Freshwater underpins life, agriculture, energy production, industry, and vital ecosystem functions, yet its availability remains both scarce and uneven across the globe. Only around 2.5% of Earth’s water is freshwater, and just about 0.3% of the planet’s total water supply is easily accessible on the surface for human use. Meanwhile, expanding populations, accelerating urbanization, shifting dietary patterns, and ongoing economic growth continue to push demand upward. At the same time, climate change, retreating glaciers, declining groundwater reserves, pollution, and aging infrastructure are undermining the reliability of supply. Together, these pressures push water beyond a local management concern, turning it into a driver of cross-border strain and strategic competition.
Key drivers turning water into a geopolitical risk
- Scarcity and uneven distribution: Freshwater remains heavily concentrated in specific regions, and river basins along with aquifers often span national boundaries, creating interdependence between upstream and downstream countries.
- Population growth and urbanization: Expanding urban centers gather larger populations, pushing municipal and industrial water needs higher, frequently in watersheds already strained by agricultural use.
- Agriculture and the water footprint: Agriculture accounts for nearly 70% of global freshwater withdrawals, closely linking food stability to water availability. Nations reliant on irrigation face heightened exposure to internal shortages and upstream management decisions.
- Climate change: Altered precipitation patterns, rising frequencies of droughts and floods, and rapid glacier melt shift river flow timing and reduce the reliability of supplies.
- Groundwater depletion: Heavy extraction from major aquifers (including the North China Plain, Indo-Gangetic Basin, and the Ogallala) is causing falling water tables and diminishing long-term stability.
- Water quality degradation: Contamination from industrial activity, agriculture, and untreated wastewater decreases the amount of usable water, intensifying competition for clean sources.

Goals -
a) Name every key driver that the freshwater passage lists as turning water into a geopolitical risk.
b) Resume the freshwater passage after its last sentence.
None of the data is needed here.

Given data -
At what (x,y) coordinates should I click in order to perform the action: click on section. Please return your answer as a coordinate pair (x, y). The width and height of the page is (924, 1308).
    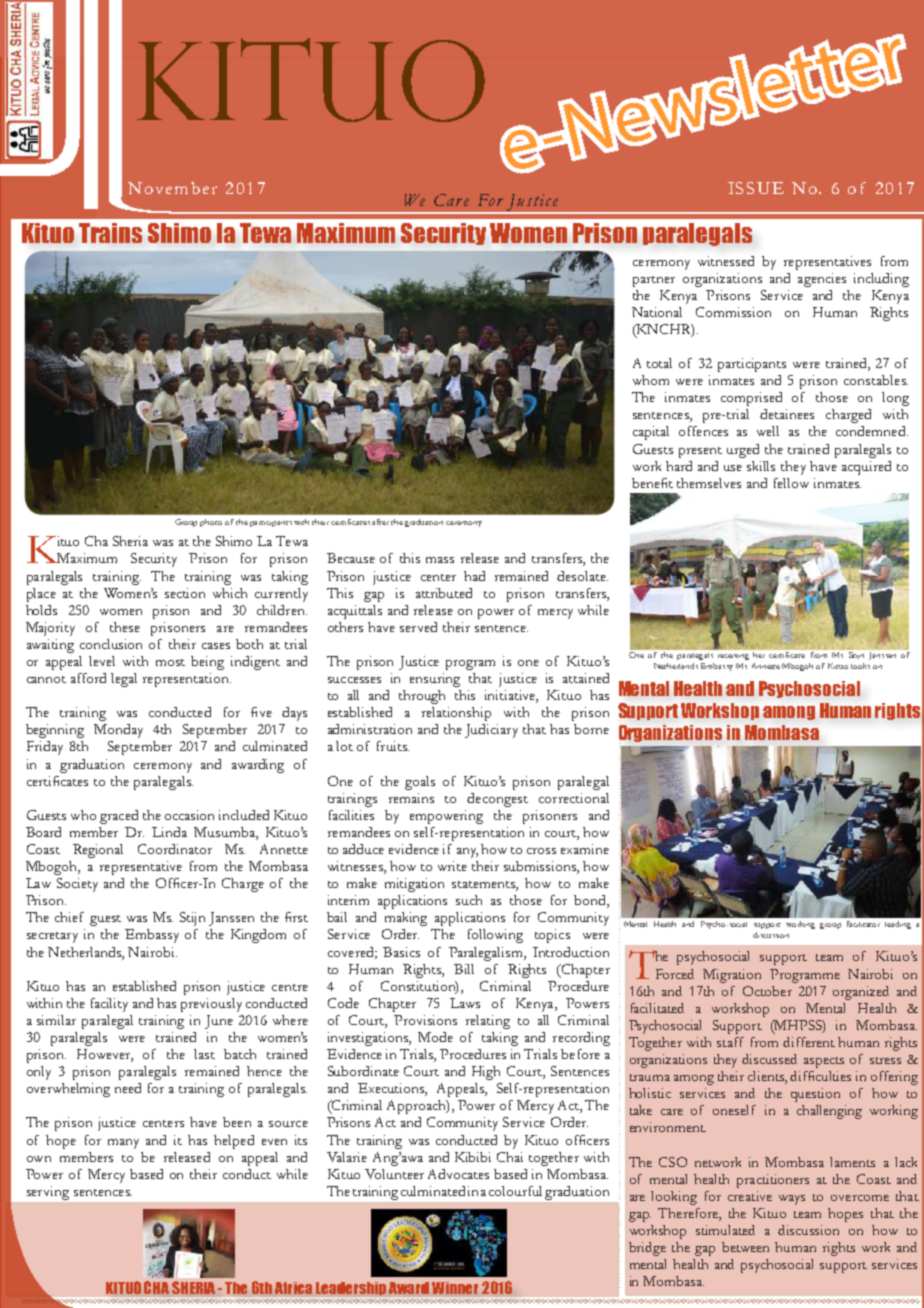
    Looking at the image, I should click on (185, 593).
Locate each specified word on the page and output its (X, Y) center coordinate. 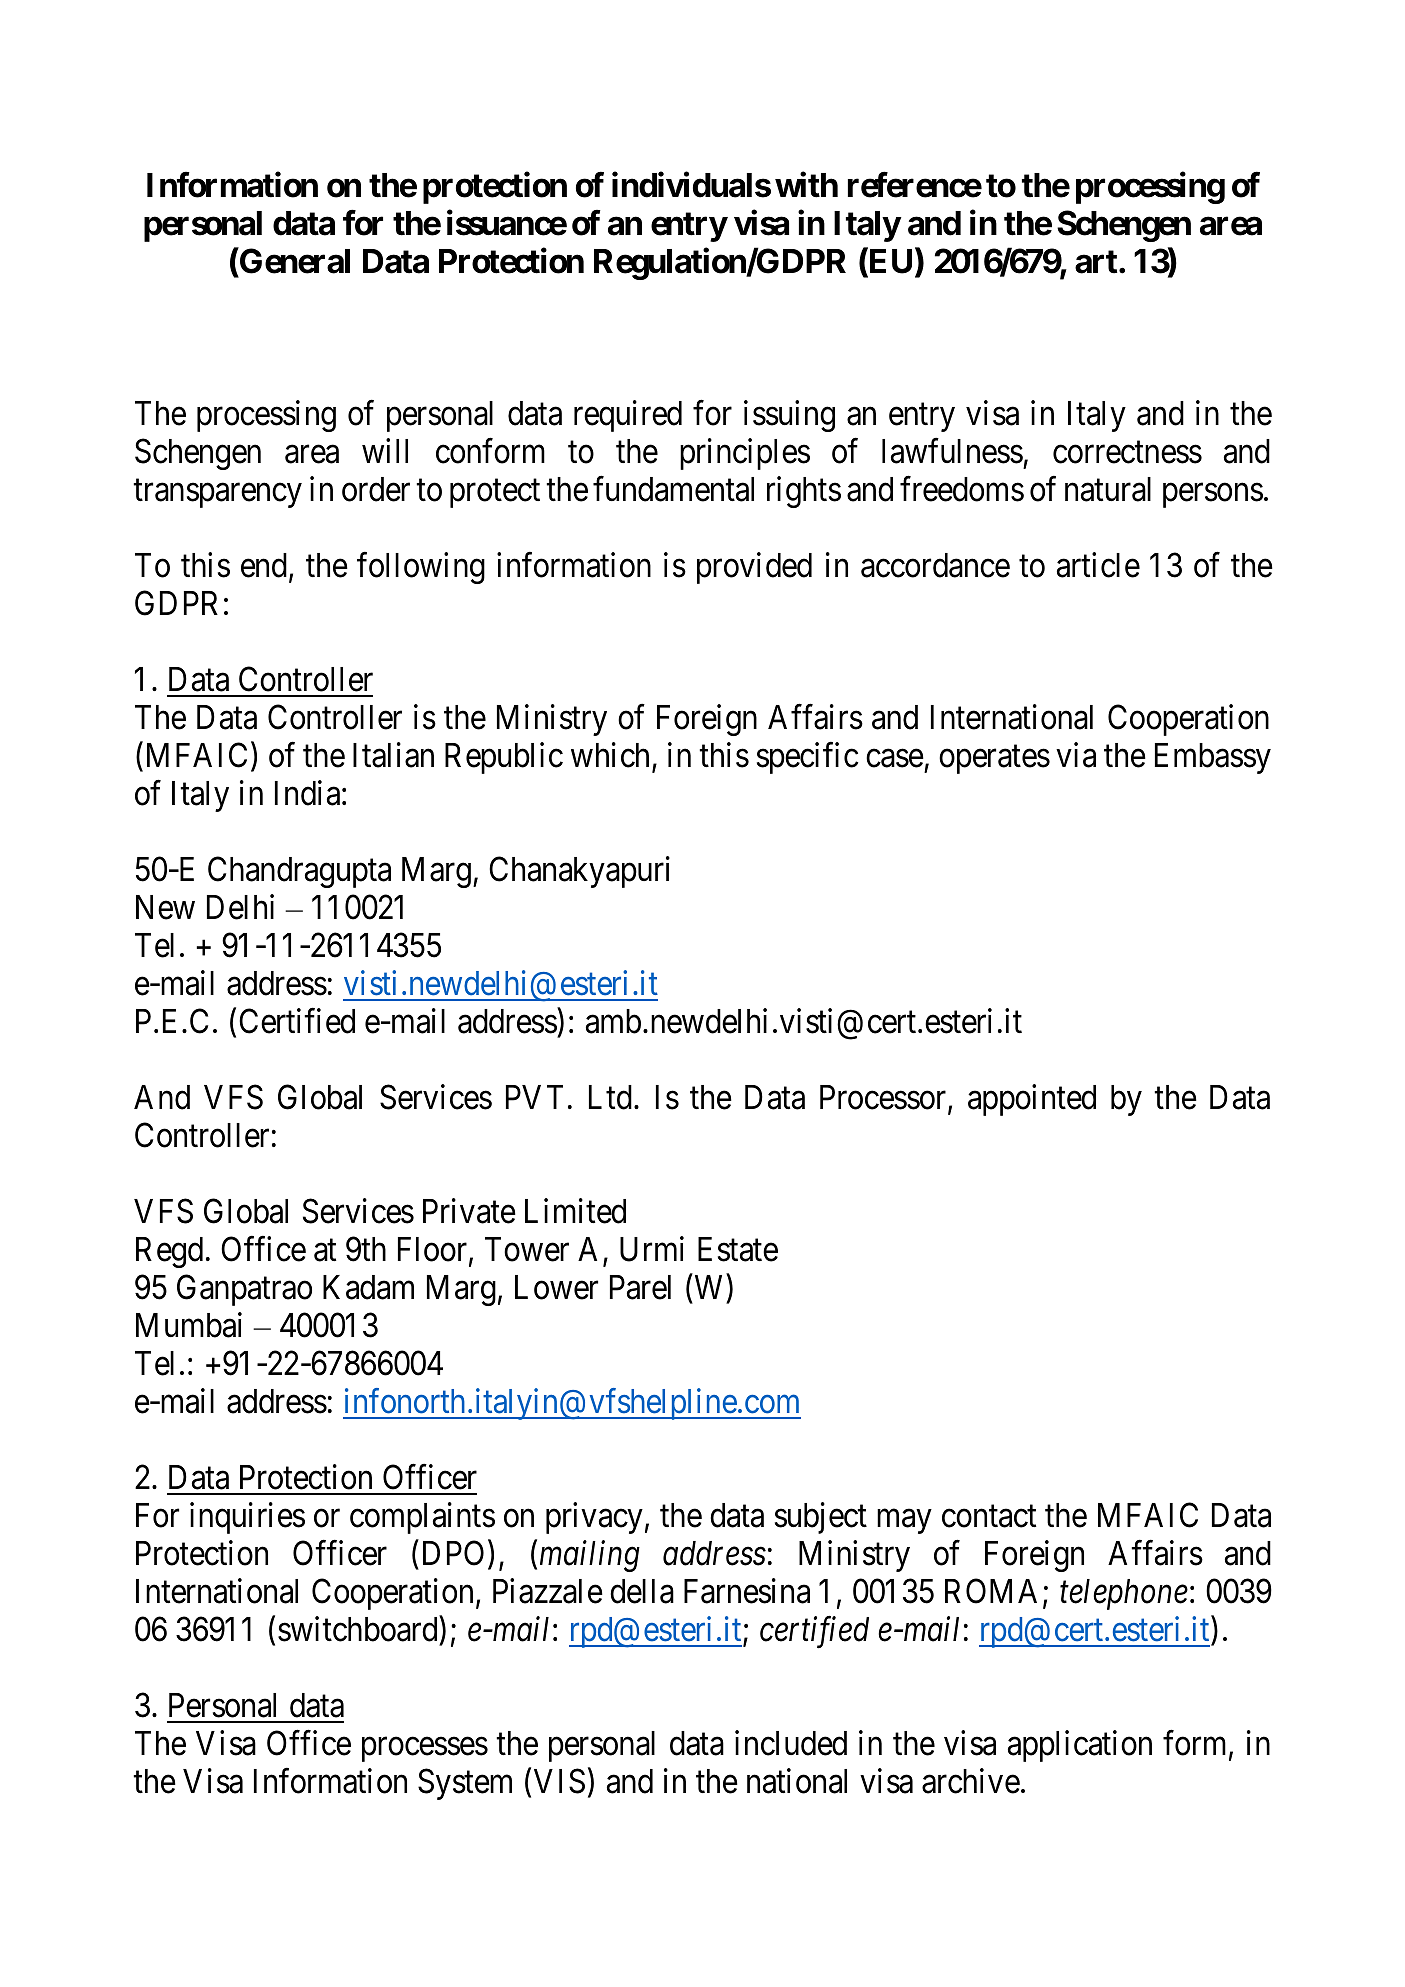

Answers to the exercise -
a) Scarcity and uneven distribution; population growth and urbanization; agriculture and the water footprint; climate change; groundwater depletion; water quality degradation.

b)
- Infrastructure and investment gaps: Outdated or insufficient dams, treatment facilities, and distribution networks leave countries exposed to service failures and open the door to political influence through infrastructure financing.
Transboundary rivers and basins: key hotspots and illustrative cases
Upstream states can shift both the timing and volume of water releases, while those downstream rely on stable, foreseeable inflows. Several prominent incidents demonstrate how water shapes diplomacy, heightens tensions, and increases risk.
- Nile basin: Ethiopia’s Grand Ethiopian Renaissance Dam (GERD) on the Blue Nile has sparked prolonged friction with downstream Egypt and Sudan concerning water distribution and release protocols during droughts, drawing international mediation and highlighting the vulnerabilities faced by countries dependent on consistent flows for essential irrigation and hydropower.
- Mekong River: China’s upstream dam network and expanding hydropower sector have reshaped seasonal water cycles and fisheries across Laos, Cambodia, Vietnam, and Thailand, with diminished dry-season flows and disrupted sediment movement threatening livelihoods and food production in the Mekong Delta.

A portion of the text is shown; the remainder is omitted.